----- Provided data

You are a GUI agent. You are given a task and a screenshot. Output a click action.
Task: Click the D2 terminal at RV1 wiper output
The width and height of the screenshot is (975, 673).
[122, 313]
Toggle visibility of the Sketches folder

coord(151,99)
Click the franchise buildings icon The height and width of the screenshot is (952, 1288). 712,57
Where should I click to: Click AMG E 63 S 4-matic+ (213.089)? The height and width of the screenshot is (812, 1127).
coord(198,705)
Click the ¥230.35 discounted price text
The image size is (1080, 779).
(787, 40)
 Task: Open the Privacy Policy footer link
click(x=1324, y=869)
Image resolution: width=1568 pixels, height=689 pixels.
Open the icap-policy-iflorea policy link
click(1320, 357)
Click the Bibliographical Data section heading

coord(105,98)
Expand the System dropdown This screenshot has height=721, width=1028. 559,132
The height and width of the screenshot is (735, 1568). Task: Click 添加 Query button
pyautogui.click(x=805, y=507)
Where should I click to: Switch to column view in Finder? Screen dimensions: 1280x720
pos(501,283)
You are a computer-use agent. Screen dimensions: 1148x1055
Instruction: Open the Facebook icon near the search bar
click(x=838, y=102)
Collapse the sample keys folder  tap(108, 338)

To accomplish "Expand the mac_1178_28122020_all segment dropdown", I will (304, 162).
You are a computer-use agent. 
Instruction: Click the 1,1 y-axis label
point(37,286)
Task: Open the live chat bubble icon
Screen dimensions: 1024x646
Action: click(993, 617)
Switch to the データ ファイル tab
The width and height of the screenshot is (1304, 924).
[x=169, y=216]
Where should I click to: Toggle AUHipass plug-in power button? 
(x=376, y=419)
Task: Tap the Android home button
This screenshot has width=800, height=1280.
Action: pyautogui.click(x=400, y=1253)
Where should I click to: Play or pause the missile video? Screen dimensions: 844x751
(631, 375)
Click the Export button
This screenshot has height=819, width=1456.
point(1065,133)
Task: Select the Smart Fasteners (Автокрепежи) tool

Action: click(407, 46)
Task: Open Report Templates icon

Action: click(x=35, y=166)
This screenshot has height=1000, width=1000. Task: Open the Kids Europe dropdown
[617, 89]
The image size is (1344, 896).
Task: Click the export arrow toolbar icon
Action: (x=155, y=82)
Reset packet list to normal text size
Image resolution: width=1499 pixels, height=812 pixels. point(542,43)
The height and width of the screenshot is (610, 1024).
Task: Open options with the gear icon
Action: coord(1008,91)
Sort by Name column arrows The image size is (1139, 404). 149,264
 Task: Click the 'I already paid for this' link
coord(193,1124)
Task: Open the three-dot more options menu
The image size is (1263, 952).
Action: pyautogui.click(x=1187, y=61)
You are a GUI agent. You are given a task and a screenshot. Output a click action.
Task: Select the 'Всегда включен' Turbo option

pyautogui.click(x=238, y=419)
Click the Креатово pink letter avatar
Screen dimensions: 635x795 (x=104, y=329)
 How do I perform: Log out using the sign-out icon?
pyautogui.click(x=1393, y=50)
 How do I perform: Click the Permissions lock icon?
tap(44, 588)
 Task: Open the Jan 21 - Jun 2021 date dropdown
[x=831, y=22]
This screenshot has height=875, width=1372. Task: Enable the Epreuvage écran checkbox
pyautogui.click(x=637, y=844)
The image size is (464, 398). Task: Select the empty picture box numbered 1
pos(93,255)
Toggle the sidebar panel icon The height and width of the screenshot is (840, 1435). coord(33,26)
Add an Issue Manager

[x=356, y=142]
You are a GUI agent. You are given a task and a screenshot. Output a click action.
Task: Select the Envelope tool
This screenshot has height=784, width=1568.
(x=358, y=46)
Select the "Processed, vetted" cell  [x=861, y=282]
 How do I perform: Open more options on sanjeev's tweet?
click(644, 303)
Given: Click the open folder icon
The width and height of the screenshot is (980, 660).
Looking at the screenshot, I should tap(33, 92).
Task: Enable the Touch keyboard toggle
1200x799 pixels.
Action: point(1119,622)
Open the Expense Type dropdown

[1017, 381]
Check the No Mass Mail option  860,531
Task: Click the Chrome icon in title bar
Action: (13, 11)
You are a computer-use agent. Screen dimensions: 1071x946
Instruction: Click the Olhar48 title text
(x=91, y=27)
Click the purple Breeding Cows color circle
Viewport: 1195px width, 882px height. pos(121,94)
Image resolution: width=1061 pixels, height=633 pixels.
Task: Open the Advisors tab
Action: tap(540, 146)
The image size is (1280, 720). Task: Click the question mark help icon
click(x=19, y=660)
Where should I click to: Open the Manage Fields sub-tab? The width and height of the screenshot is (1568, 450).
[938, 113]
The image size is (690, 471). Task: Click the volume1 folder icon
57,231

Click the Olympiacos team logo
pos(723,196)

----------

Reproduce all of the items above verbatim, line by line, without any alteration.

Answer to the task →
You are a GUI agent. You are given a task and a screenshot. Output a click action.
Task: Click the D2 terminal at RV1 wiper output
The width and height of the screenshot is (975, 673).
[122, 313]
Toggle visibility of the Sketches folder

coord(151,99)
Click the franchise buildings icon The height and width of the screenshot is (952, 1288). 712,57
Where should I click to: Click AMG E 63 S 4-matic+ (213.089)? The height and width of the screenshot is (812, 1127).
coord(198,705)
Click the ¥230.35 discounted price text
The image size is (1080, 779).
(787, 40)
 Task: Open the Privacy Policy footer link
click(x=1324, y=869)
Image resolution: width=1568 pixels, height=689 pixels.
Open the icap-policy-iflorea policy link
click(1320, 357)
Click the Bibliographical Data section heading

coord(105,98)
Expand the System dropdown This screenshot has height=721, width=1028. 559,132
The height and width of the screenshot is (735, 1568). Task: Click 添加 Query button
pyautogui.click(x=805, y=507)
Where should I click to: Switch to column view in Finder? Screen dimensions: 1280x720
pos(501,283)
You are a computer-use agent. Screen dimensions: 1148x1055
Instruction: Open the Facebook icon near the search bar
click(x=838, y=102)
Collapse the sample keys folder  tap(108, 338)

To accomplish "Expand the mac_1178_28122020_all segment dropdown", I will (304, 162).
You are a computer-use agent. 
Instruction: Click the 1,1 y-axis label
point(37,286)
Task: Open the live chat bubble icon
Screen dimensions: 1024x646
Action: click(993, 617)
Switch to the データ ファイル tab
The width and height of the screenshot is (1304, 924).
[x=169, y=216]
Where should I click to: Toggle AUHipass plug-in power button? 
(x=376, y=419)
Task: Tap the Android home button
This screenshot has width=800, height=1280.
Action: pyautogui.click(x=400, y=1253)
Where should I click to: Play or pause the missile video? Screen dimensions: 844x751
(631, 375)
Click the Export button
This screenshot has height=819, width=1456.
point(1065,133)
Task: Select the Smart Fasteners (Автокрепежи) tool

Action: click(407, 46)
Task: Open Report Templates icon

Action: click(x=35, y=166)
This screenshot has height=1000, width=1000. Task: Open the Kids Europe dropdown
[617, 89]
The image size is (1344, 896).
Task: Click the export arrow toolbar icon
Action: (x=155, y=82)
Reset packet list to normal text size
Image resolution: width=1499 pixels, height=812 pixels. point(542,43)
The height and width of the screenshot is (610, 1024).
Task: Open options with the gear icon
Action: coord(1008,91)
Sort by Name column arrows The image size is (1139, 404). 149,264
 Task: Click the 'I already paid for this' link
coord(193,1124)
Task: Open the three-dot more options menu
The image size is (1263, 952).
Action: pyautogui.click(x=1187, y=61)
You are a GUI agent. You are given a task and a screenshot. Output a click action.
Task: Select the 'Всегда включен' Turbo option

pyautogui.click(x=238, y=419)
Click the Креатово pink letter avatar
Screen dimensions: 635x795 (x=104, y=329)
 How do I perform: Log out using the sign-out icon?
pyautogui.click(x=1393, y=50)
 How do I perform: Click the Permissions lock icon?
tap(44, 588)
 Task: Open the Jan 21 - Jun 2021 date dropdown
[x=831, y=22]
This screenshot has height=875, width=1372. Task: Enable the Epreuvage écran checkbox
pyautogui.click(x=637, y=844)
The image size is (464, 398). Task: Select the empty picture box numbered 1
pos(93,255)
Toggle the sidebar panel icon The height and width of the screenshot is (840, 1435). coord(33,26)
Add an Issue Manager

[x=356, y=142]
You are a GUI agent. You are given a task and a screenshot. Output a click action.
Task: Select the Envelope tool
This screenshot has height=784, width=1568.
(x=358, y=46)
Select the "Processed, vetted" cell  [x=861, y=282]
 How do I perform: Open more options on sanjeev's tweet?
click(644, 303)
Given: Click the open folder icon
The width and height of the screenshot is (980, 660).
Looking at the screenshot, I should tap(33, 92).
Task: Enable the Touch keyboard toggle
1200x799 pixels.
Action: point(1119,622)
Open the Expense Type dropdown

[1017, 381]
Check the No Mass Mail option  860,531
Task: Click the Chrome icon in title bar
Action: (13, 11)
You are a computer-use agent. Screen dimensions: 1071x946
Instruction: Click the Olhar48 title text
(x=91, y=27)
Click the purple Breeding Cows color circle
Viewport: 1195px width, 882px height. pos(121,94)
Image resolution: width=1061 pixels, height=633 pixels.
Task: Open the Advisors tab
Action: tap(540, 146)
The image size is (1280, 720). Task: Click the question mark help icon
click(x=19, y=660)
Where should I click to: Open the Manage Fields sub-tab? The width and height of the screenshot is (1568, 450).
[938, 113]
The image size is (690, 471). Task: Click the volume1 folder icon
57,231

Click the Olympiacos team logo
pos(723,196)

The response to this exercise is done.